No passado sábado, a cidade de Lisboa encheu-se de pessoas na rua que manifestavam, em locais distintos o seu protesto, o seu desagrado, a sua tristeza. Uma manifestação era contra actuações violentas da polícia, que consideram ser fruto do nacional-socialismo. Outra foi contra actuações violentas de bandos, que consideram ser resultado do socialismo nacional. Uma terceira, porventura a mais concorrida, chorava apenas o fim das actuações de quem consideravam ser o rei do nacional-cançonetismo.
Quem visse as notícias na televisão e a rapidez com se mudava dos protestos para o velório, do velório para os comícios, dos comícios para o funeral, do funeral para os debates, dos debates para os testemunhos, pôde esclarecer, ouvindo todas as intervenções, as muitas dúvidas sobre os acontecimentos que foram ocorrendo durante a semana anterior.

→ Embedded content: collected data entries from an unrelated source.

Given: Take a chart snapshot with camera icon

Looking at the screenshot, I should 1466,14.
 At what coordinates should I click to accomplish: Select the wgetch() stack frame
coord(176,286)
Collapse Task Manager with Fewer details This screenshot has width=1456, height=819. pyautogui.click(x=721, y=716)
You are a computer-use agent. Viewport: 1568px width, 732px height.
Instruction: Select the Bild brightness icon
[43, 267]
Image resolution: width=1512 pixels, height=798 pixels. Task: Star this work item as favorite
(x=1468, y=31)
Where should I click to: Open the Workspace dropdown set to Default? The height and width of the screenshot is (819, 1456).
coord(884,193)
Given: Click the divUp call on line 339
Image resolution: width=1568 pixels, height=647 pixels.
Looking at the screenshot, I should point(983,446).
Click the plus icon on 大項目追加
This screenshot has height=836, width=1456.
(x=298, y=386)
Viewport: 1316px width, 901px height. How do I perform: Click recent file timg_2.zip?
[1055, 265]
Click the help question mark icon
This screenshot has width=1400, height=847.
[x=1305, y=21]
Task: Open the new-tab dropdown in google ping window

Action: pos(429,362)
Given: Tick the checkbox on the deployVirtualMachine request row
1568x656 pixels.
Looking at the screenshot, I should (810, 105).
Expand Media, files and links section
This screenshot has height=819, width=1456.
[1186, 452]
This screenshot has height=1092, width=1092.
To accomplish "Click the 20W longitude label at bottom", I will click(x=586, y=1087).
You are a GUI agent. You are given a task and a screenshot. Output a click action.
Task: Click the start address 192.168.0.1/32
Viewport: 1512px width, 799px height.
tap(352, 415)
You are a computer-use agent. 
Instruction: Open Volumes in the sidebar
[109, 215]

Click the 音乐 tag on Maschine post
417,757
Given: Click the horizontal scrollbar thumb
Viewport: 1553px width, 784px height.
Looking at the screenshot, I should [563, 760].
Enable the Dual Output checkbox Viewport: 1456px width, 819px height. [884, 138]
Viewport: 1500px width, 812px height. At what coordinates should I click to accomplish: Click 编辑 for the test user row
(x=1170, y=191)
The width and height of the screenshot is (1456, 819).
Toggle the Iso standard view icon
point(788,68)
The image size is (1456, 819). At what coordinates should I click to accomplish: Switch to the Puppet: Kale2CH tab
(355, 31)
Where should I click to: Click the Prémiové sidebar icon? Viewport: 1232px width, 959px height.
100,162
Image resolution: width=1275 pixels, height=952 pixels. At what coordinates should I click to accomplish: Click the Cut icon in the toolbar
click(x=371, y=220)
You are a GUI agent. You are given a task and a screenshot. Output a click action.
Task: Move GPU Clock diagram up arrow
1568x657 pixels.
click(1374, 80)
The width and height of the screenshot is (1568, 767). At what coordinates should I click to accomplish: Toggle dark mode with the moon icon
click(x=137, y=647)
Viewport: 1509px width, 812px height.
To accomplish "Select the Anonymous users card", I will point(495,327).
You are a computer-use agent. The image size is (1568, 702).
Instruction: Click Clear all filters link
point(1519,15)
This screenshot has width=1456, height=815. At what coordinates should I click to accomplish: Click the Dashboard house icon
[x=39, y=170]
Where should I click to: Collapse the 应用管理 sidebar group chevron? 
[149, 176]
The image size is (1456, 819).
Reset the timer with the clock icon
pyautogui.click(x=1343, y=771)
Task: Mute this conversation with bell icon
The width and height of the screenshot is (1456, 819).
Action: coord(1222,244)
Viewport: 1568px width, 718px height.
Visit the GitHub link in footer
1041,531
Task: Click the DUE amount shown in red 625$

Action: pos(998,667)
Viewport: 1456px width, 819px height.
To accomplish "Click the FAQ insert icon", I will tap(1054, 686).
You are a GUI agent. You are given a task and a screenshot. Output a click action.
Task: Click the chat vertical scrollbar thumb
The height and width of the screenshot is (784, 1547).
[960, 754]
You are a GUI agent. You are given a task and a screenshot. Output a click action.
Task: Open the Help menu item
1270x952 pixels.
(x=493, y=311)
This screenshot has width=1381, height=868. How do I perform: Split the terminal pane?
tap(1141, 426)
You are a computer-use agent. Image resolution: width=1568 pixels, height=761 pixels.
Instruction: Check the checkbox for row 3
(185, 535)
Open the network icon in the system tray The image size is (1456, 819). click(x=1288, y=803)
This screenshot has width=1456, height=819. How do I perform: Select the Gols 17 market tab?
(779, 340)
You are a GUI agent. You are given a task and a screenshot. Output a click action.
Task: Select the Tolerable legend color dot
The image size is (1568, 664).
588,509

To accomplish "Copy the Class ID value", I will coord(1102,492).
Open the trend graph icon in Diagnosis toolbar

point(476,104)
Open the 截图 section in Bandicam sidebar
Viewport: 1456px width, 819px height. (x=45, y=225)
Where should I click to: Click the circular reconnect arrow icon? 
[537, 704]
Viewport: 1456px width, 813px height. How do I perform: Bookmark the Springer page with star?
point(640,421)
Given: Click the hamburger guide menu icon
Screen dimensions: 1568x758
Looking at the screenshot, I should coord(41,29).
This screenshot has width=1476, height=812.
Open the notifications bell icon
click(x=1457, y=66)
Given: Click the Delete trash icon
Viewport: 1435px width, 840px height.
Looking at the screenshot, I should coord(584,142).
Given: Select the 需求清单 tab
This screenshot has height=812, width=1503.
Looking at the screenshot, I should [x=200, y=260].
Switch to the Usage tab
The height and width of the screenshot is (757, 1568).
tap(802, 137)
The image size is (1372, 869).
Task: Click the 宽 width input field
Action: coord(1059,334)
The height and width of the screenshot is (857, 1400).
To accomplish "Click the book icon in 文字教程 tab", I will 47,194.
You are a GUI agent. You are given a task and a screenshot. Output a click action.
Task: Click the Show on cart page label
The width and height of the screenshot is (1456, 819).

Prestando muita atenção a todas as reportagens e directos durante os dias de sábado e domingo, fui, pouco a pouco, reconstruindo esse difícil puzzle e tentando compreender algumas das questões para as quais não tinha resposta. Sem conclusões precipitadas e sem preconceitos que obnubilassem a minha capacidade interpretativa da realidade, fui entendendo que um agente da polícia terá causado a morte do Marco Paulo e que os seus fãs incendiaram um autocarro. Percebo também que morreu outro cidadão com o desgosto pela morte do cantor, e que as forças policiais foram às periferias de Lisboa pedir às pessoas para baixar o som das colunas onde ouviam “Eu Tenho Dois Amores – e nenhum é da polícia”. Li nas notícias que o condutor do autocarro da tournée de Marco Paulo está em estado grave no hospital, depois de Luciana Abreu e Clemente terem preparado um chá ao artista falecido, mas quando ele ainda estava vivo. E compreendi, depois de ouvir vários sociólogos e psicólogos, que as pessoas pobres só têm dois recursos para se expressar: as canções de Marco Paulo e a violência urbana. Ou três, se votar no Chega for considerada uma forma de expressão.